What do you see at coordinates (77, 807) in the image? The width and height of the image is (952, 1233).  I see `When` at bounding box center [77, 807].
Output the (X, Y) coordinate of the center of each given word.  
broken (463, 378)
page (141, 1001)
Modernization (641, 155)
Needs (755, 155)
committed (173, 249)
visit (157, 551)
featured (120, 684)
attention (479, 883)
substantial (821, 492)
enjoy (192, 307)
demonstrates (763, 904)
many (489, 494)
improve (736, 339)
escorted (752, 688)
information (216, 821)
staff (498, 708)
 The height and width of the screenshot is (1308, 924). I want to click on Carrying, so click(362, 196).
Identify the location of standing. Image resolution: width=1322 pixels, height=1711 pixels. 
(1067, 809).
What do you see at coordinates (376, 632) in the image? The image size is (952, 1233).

— Written exercise —
Revise the records above so that every instance of "coordinates" becomes "position", leaving all other text as it is.

— Response —
What do you see at position (77, 807) in the image? The width and height of the image is (952, 1233).  I see `When` at bounding box center [77, 807].
Output the (X, Y) coordinate of the center of each given word.  
broken (463, 378)
page (141, 1001)
Modernization (641, 155)
Needs (755, 155)
committed (173, 249)
visit (157, 551)
featured (120, 684)
attention (479, 883)
substantial (821, 492)
enjoy (192, 307)
demonstrates (763, 904)
many (489, 494)
improve (736, 339)
escorted (752, 688)
information (216, 821)
staff (498, 708)
 The height and width of the screenshot is (1308, 924). I want to click on Carrying, so click(362, 196).
Identify the location of standing. Image resolution: width=1322 pixels, height=1711 pixels. 
(1067, 809).
What do you see at position (376, 632) in the image? The image size is (952, 1233).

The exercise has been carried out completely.